From Inspiration to Action
When we were still dreaming up lakeFS, one of the projects that inspired us was DVC (Data Version Control). It was one of those moments when you realize – “Ah, others see it too.” We weren’t alone in believing that data should be managed like code.
DVC was built by data scientists for data scientists, solving a real pain: how to bring reproducibility and collaboration to data and model experiments. At the same time, we were approaching the problem from a different angle – from the world of big data systems and large-scale algorithms. Where DVC was empowering individuals and small teams, lakeFS was designed for massive data infrastructure and enterprise-scale workflows.
From the beginning, our projects were different – but our visions were deeply aligned.
Over time, I got to know Dmitry and Ivan, the founders of Iterative.ai. We had so many energizing conversations about how the data ecosystem was evolving. Every chat felt like a mini brainstorming session – two teams with different lenses, both trying to make data more reproducible, reliable, and accessible.
In 2024, Dmitry and Ivan started exploring an exciting new direction for Iterative, centered around unstructured data analytics and processing, which led to the creation of the DataChain. As their focus shifted, maintaining DVC became less central to their roadmap. When we talked about it, something clicked.
At lakeFS, we see data version control as foundational – the bedrock of any data architecture that aims to be trustworthy, scalable, and ready for AI. So, when the opportunity arose to take DVC under our wing, the decision felt natural. We knew we wanted to keep DVC thriving and ensure the community around it continues to grow and innovate.
Today, I’m thrilled to share that lakeFS has acquired DVC.
Two Sides of the Same Coin
This partnership feels almost inevitable. DVC and lakeFS have always complemented each other beautifully.
DVC is perfect for small teams and individual data scientists – it’s lightweight, flexible, and powerful for experimentation and research. It helps people organize, version, and reproduce their work in a simple, elegant way.
lakeFS, on the other hand, is all about scale and resilience. It brings those same principles – versioning, branching, reproducibility – to petabyte-scale datasets and enterprise AI infrastructure. By bringing DVC and lakeFS together, we’re able to serve the entire spectrum of data teams – from the first data scientist exploring model ideas to the largest enterprises running mission-critical AI pipelines. Under one roof, the story becomes complete: a seamless path from small data to big data, from exploration to production.
Bringing Communities Together
What excites me most about this acquisition isn’t just the technology – it’s the communities behind it.
The DVC community is full of incredibly creative data scientists who have been experimenting, innovating, and sharing ideas for years. They’ve pioneered ways of thinking about data versioning and reproducibility that have influenced so many in the field.
The lakeFS community is made up of engineers and platform teams operating at scale – people building the foundations for enterprise AI, compliance, and reliability.
Now, we get to bring these two vibrant, complementary communities together.
I can’t wait to see what happens when DVC users – who know how to move fast, explore, and experiment – connect with lakeFS users, who know how to scale, secure, and operationalize data.
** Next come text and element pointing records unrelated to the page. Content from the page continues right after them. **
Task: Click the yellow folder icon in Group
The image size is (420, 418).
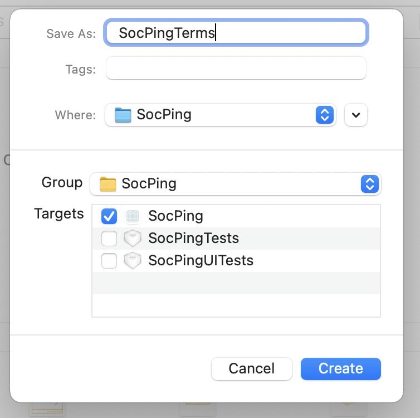Action: (108, 184)
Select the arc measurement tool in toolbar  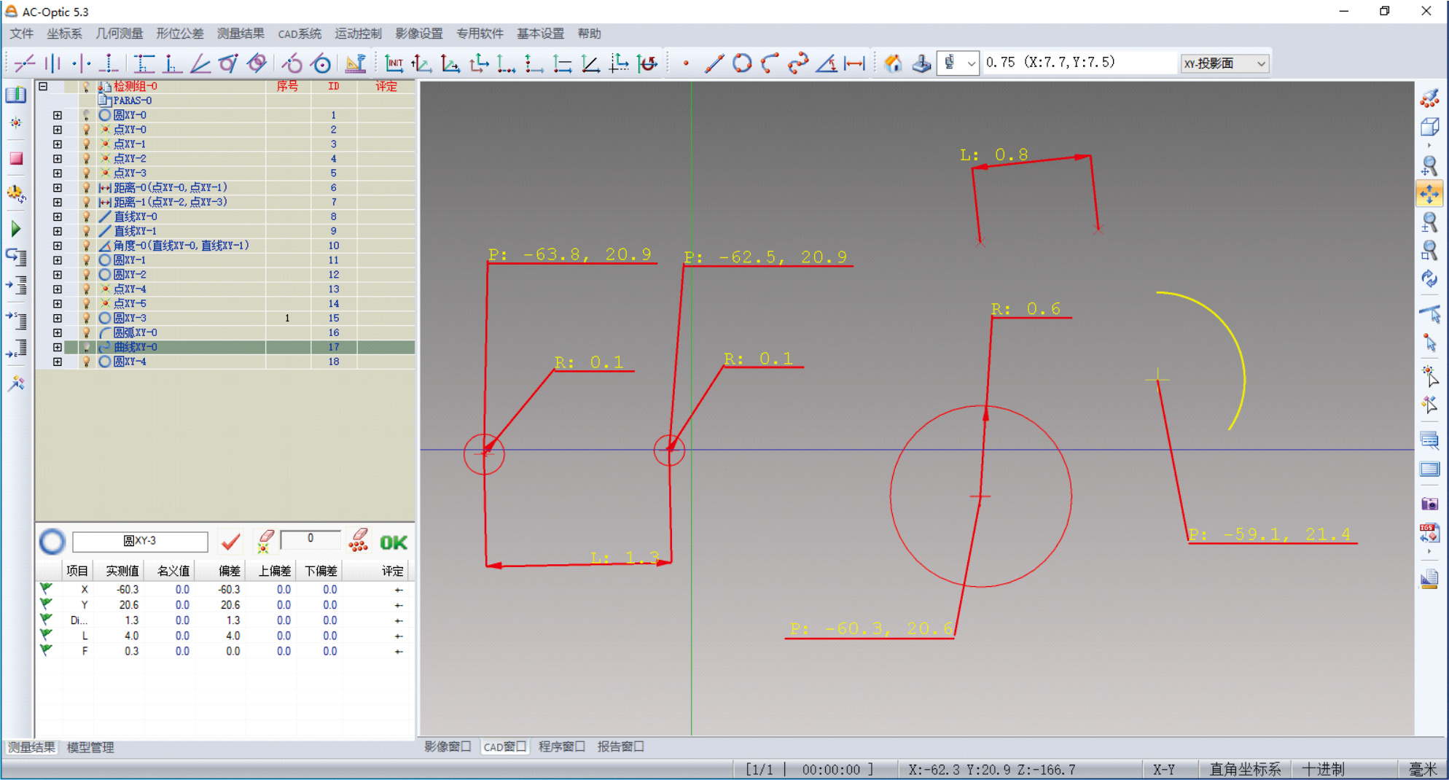pyautogui.click(x=770, y=63)
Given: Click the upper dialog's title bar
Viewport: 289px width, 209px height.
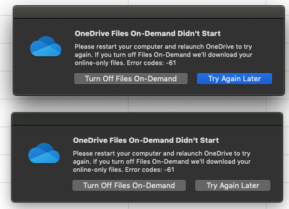Looking at the screenshot, I should point(149,12).
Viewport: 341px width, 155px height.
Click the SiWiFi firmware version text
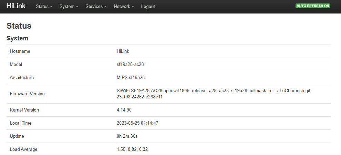click(x=214, y=94)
There’s so much each side can learn from the other.
DVC users can inspire enterprise teams to think more creatively about flexibility and iteration, while lakeFS users can share hard-won lessons about scaling data practices without losing control or governance.
Together, they’ll shape the next chapter of data version control – not as separate projects, but as a unified movement.
A Natural Growth Path for the Future
As more organizations embrace AI, they’re realizing that data version control isn’t optional – it’s essential. Without it, it’s impossible to reproduce experiments, trust results, or manage data responsibly at scale.
We’ve seen many teams begin their journey with DVC. It’s the perfect starting point for exploratory work – lightweight, intuitive, and ideal for early-stage machine learning projects. But as these projects grow, the data grows with them. The need for scalability, compliance, and reliability soon follows.
That’s where lakeFS comes in.
With DVC and lakeFS together, teams now have a natural growth path:
- Start small, learn the principles of data versioning with DVC.
- Then, when your datasets reach terabytes and petabytes, and your workflows demand enterprise-grade capabilities – move to lakeFS without losing the foundation you’ve built.
It’s a continuum, from the first commit on a local laptop to full-scale AI infrastructure in the cloud.
Looking Ahead
This acquisition is a celebration of shared purpose. DVC and lakeFS were born from the same idea, shaped in different environments, and now reunited to continue that mission together.
I want to thank Dmitry, Ivan, and the entire Iterative.ai team for their incredible work and vision. DVC has empowered thousands of data scientists around the world, and we’re honored to carry that torch forward.
To the DVC community: we’re here to support you, listen to you, and keep the project thriving.
To the lakeFS community: get ready to meet some amazing new collaborators.
This is a moment of convergence—and celebration. The future of data version control is brighter than ever.